Studying human attention is key to improving system performance. Because humans have limited cognitive resources for processing information, they are often unable to cope with multiple resource demands in critical environments, such as intensive care units and military command centers. In these challenging and chaotic environments, exceeding resource limitations results in high-impact failures. Systems in use within these environments often fail to help users focus attention where resources are needed. Thus, a key piece missing from attempts to build supportive and automated systems has been the ability to predict how users will allocate attention in these complex domains.
Using a blend of engineering concepts and psychological principles of attention, Robert S. Gutzwiller will discuss the utility of the STOM model of attention for predicting how humans allocate resources in complex environments. The model can predict task selection in challenging multi-task environments and has several emerging applications within engineering.
Since receiving his doctorate from Colorado State University under Ben Clegg and Christopher Wickens in 2014, Robert S. Gutzwiller has accumulated extensive research experience in human systems engineering while working for the United States Navy. His research focuses on human attention and human-automation interaction and their value in the design of complex systems. He has been funded by the Army Research Office, Assistant Secretary of Defense, DARPA, NASA, and the Office of Naval Research, among others.

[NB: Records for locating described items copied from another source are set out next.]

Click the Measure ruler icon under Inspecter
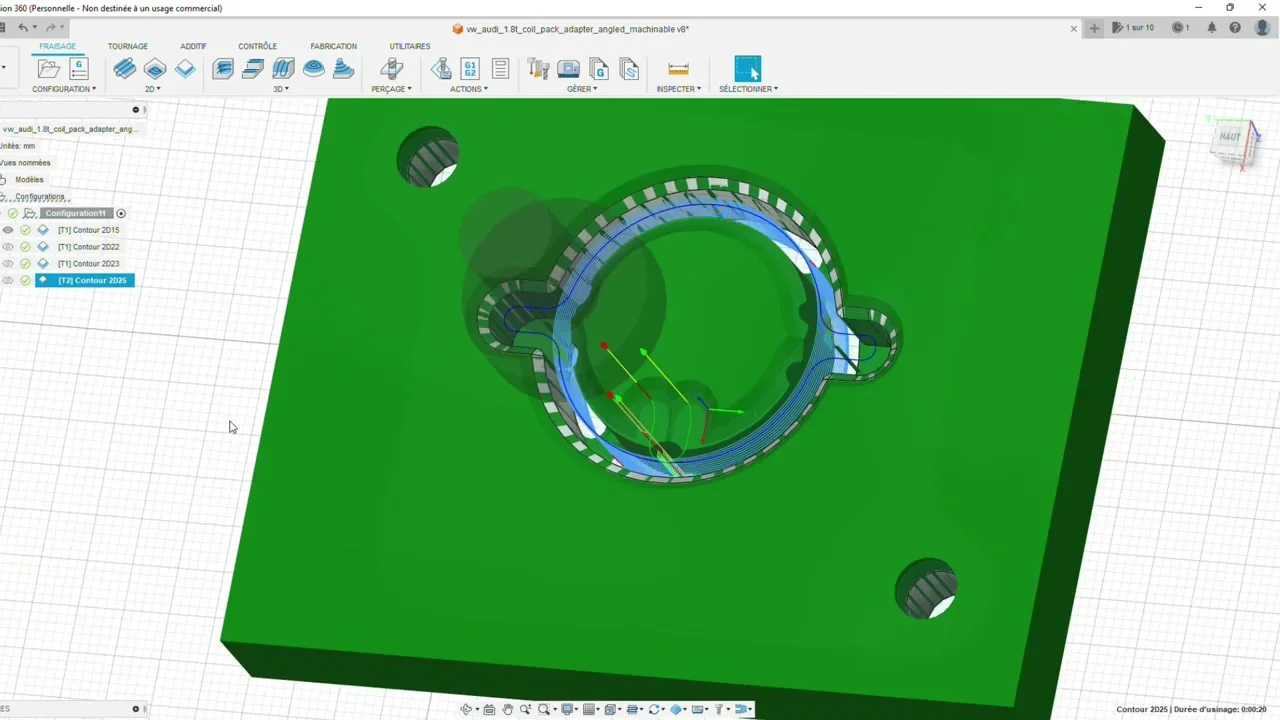Viewport: 1280px width, 720px height. [x=678, y=69]
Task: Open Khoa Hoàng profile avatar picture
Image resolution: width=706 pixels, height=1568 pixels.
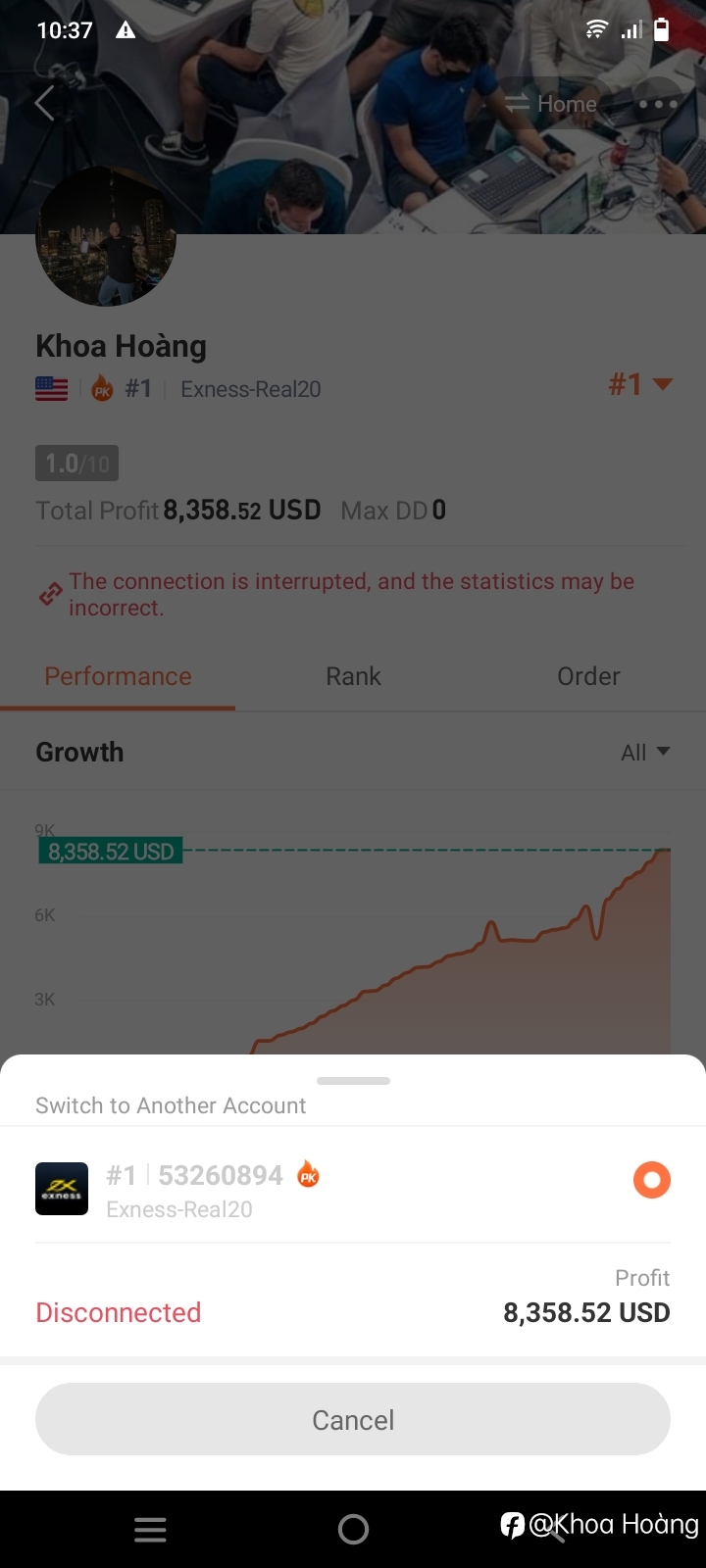Action: (106, 237)
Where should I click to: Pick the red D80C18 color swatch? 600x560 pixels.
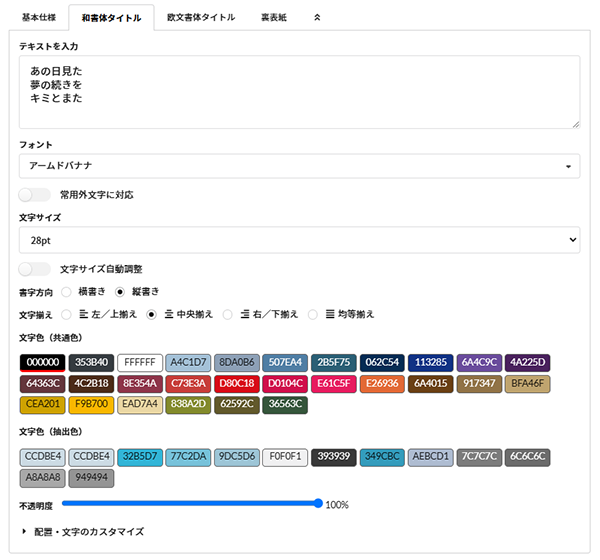pos(237,383)
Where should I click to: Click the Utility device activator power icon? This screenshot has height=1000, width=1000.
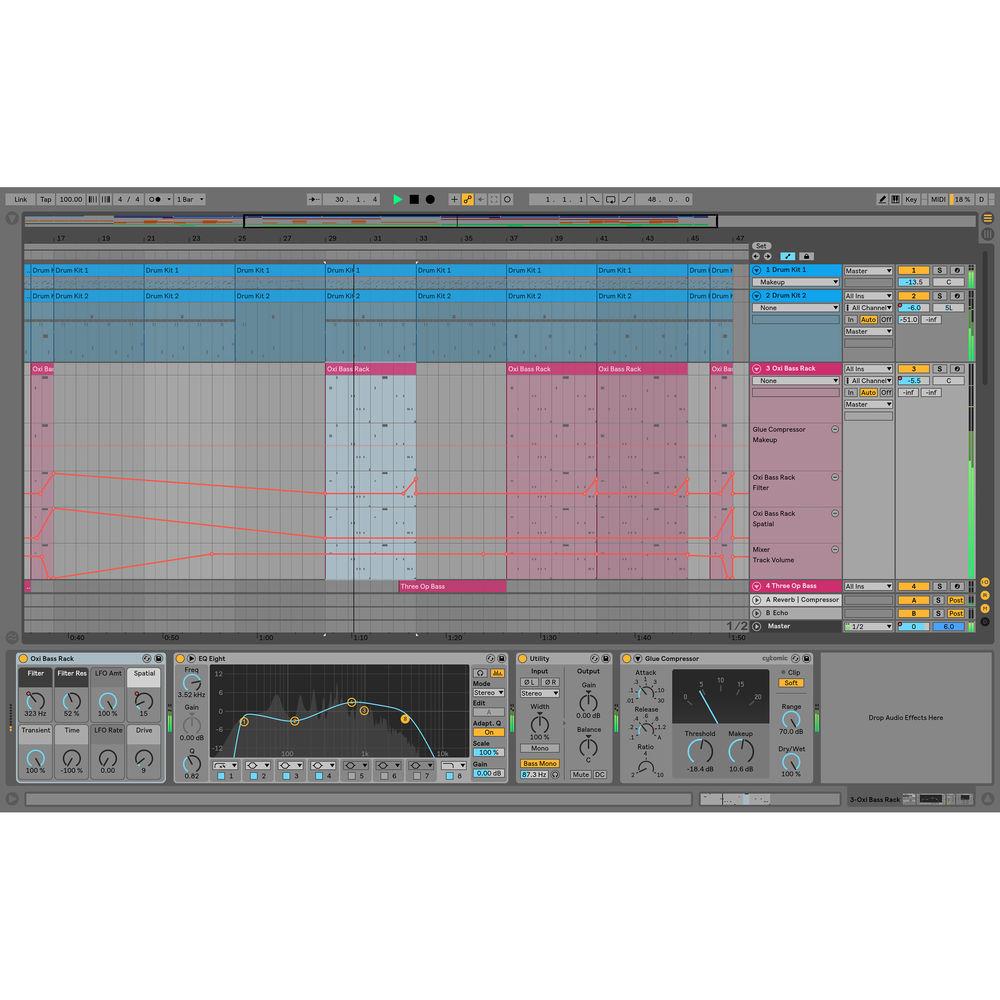pyautogui.click(x=523, y=656)
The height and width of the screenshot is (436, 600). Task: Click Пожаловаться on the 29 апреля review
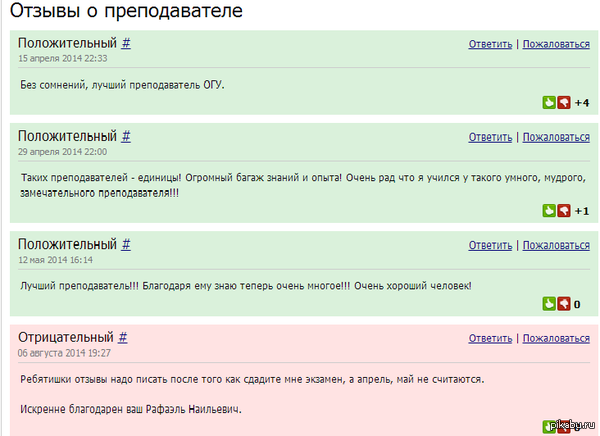556,137
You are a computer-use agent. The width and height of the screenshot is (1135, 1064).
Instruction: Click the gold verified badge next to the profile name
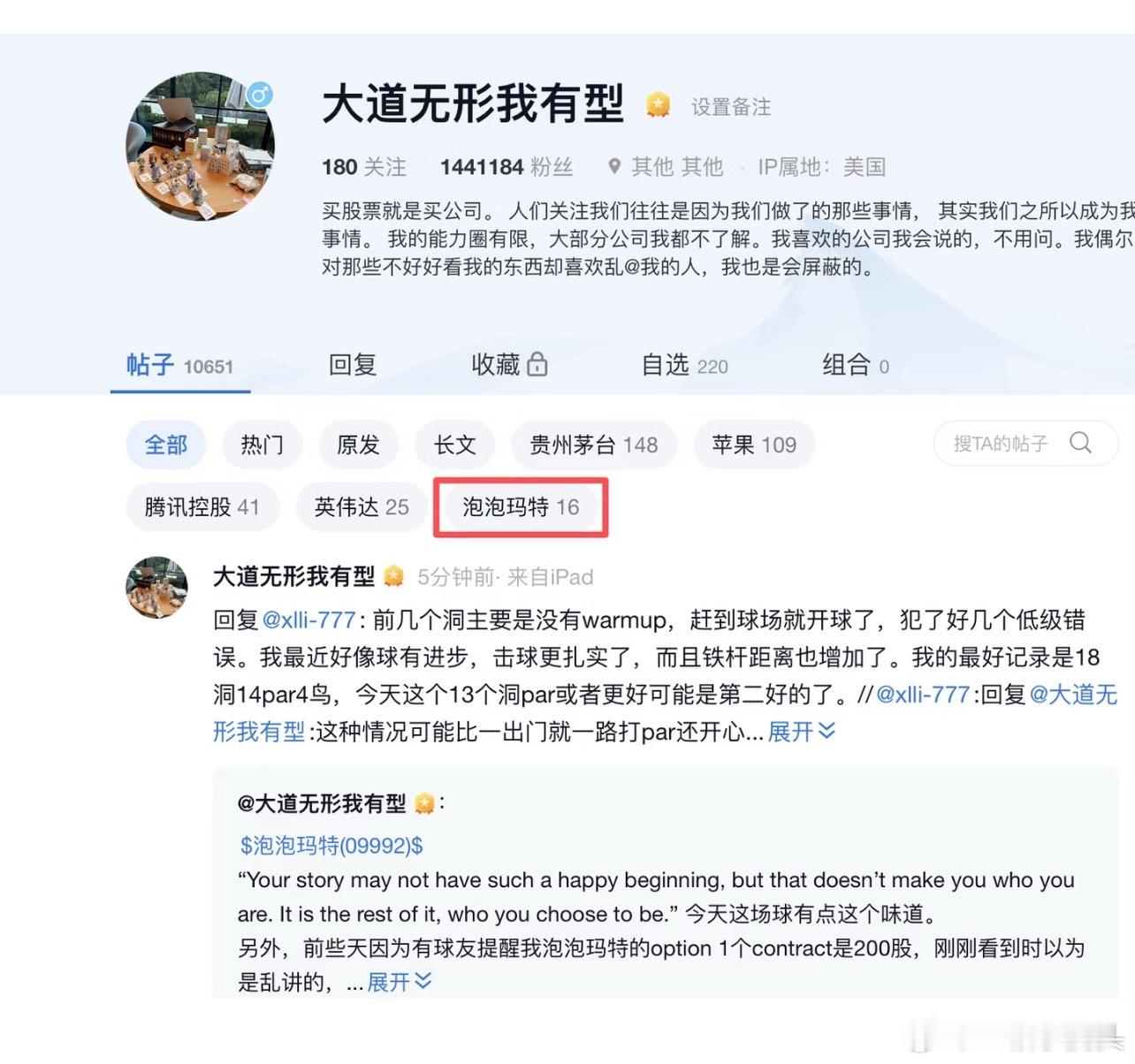pyautogui.click(x=658, y=105)
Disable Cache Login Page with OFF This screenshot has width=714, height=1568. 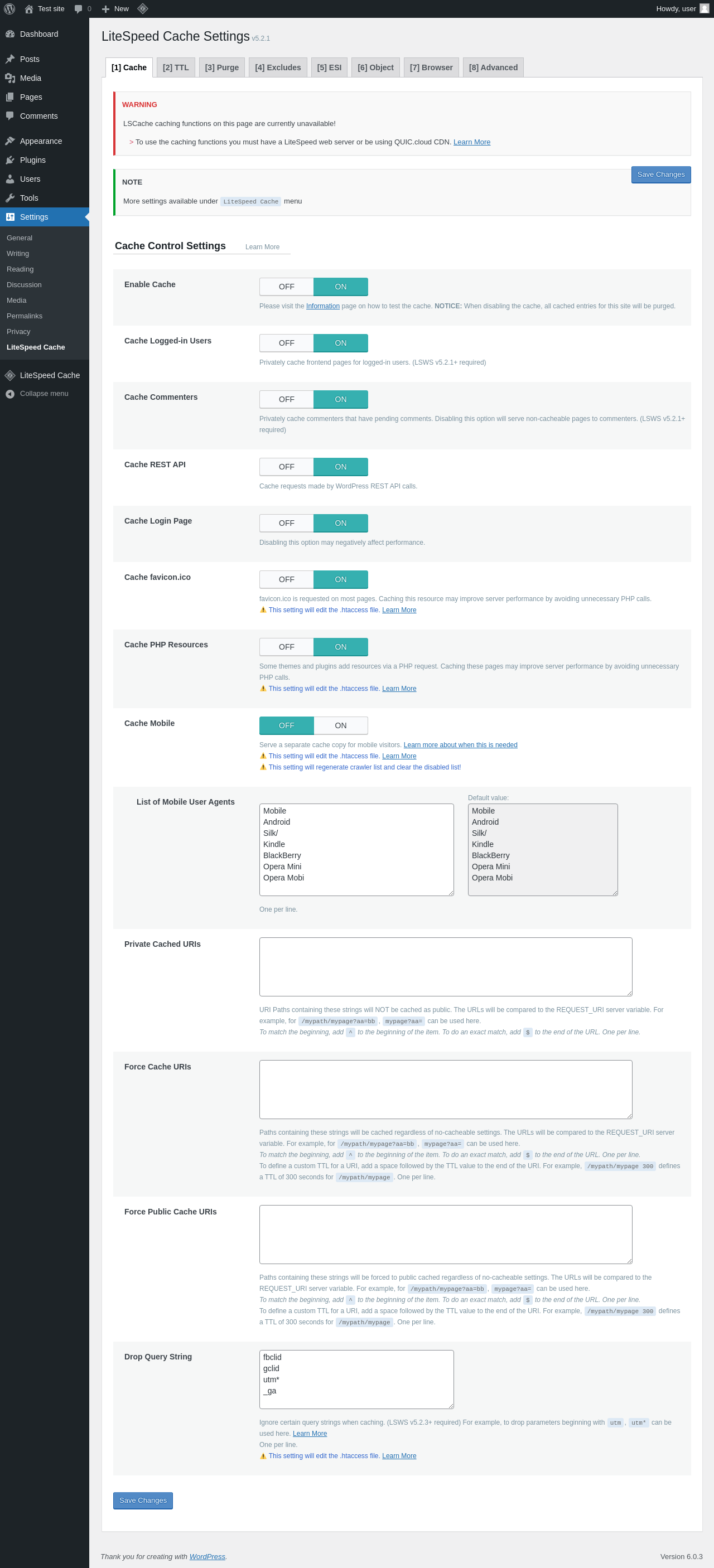286,524
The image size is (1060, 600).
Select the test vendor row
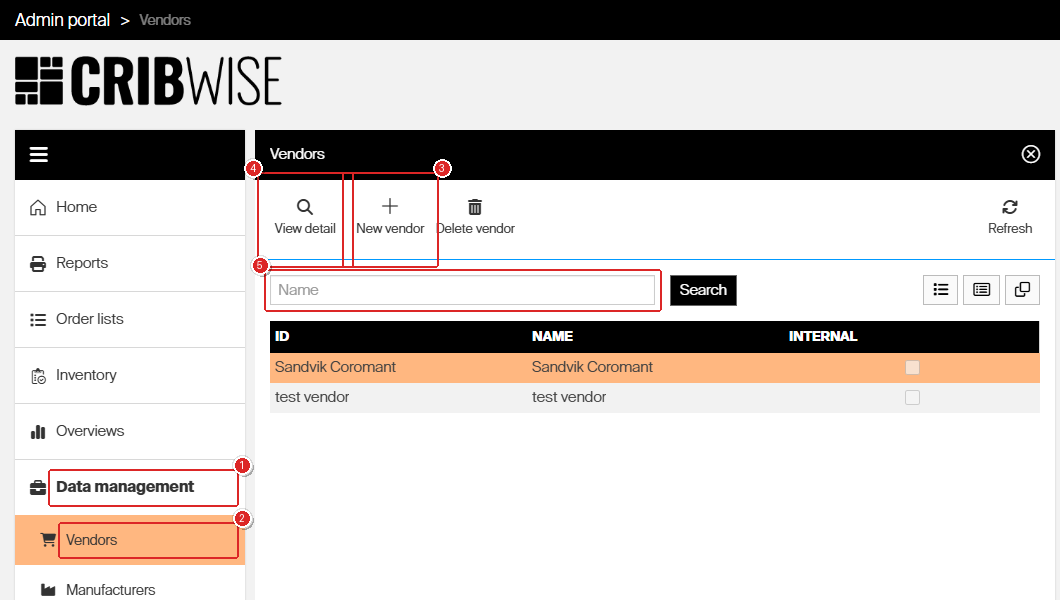tap(654, 397)
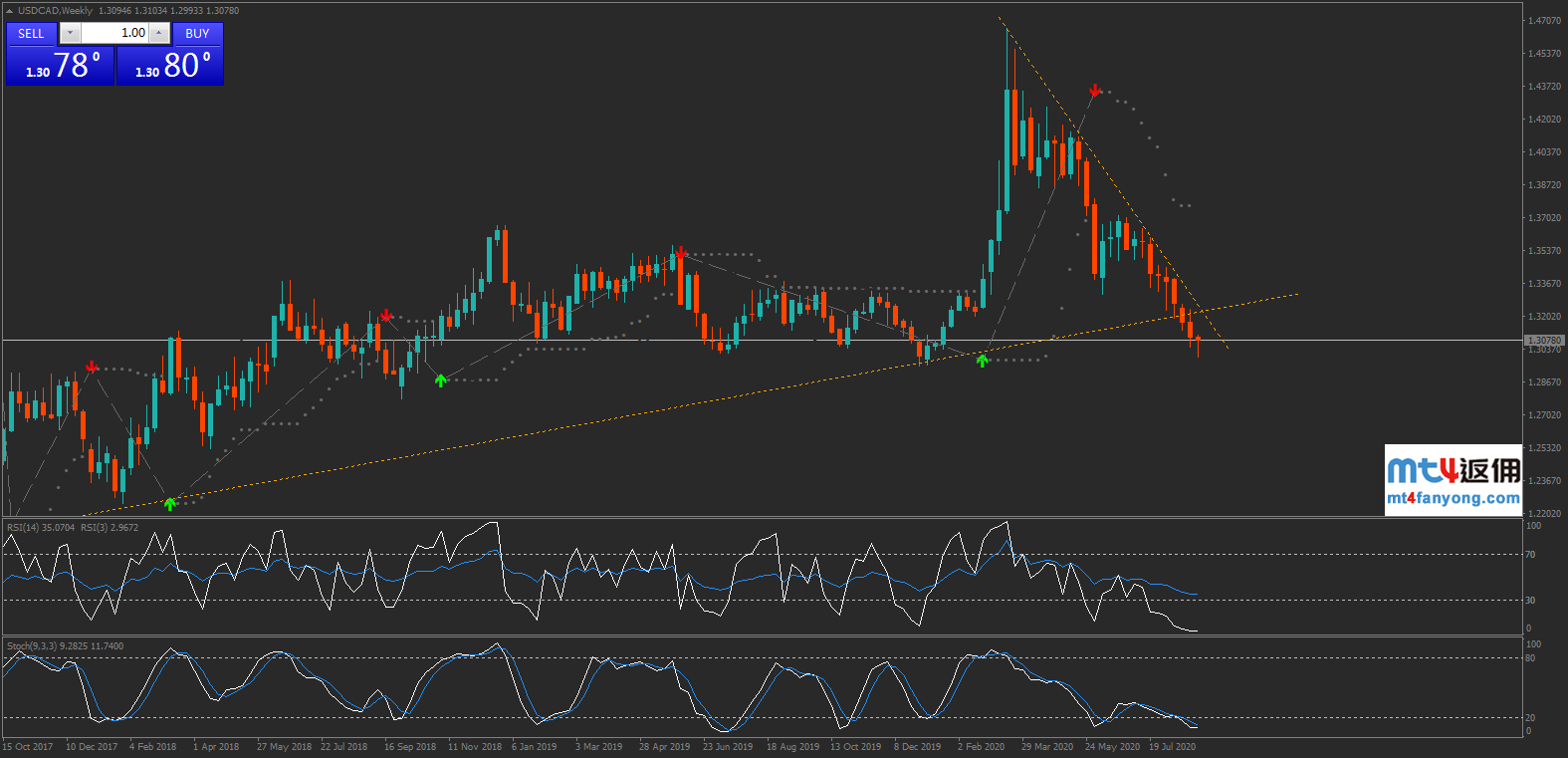Select the red down arrow above Jul 2018

(386, 317)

He is the author of over 30 peer-reviewed papers and recently received the Human Factors Society’s Jerome H. Ely award for the most outstanding journal article in 2016. He has been recognized for exceptional leadership and mentoring across several multidisciplinary engineering projects in cyberspace and ship defense systems, receiving an award from the US Navy in 2017. His current research focuses on human-automation interaction, modeling attention, and situation awareness in defensive cyberspace operations.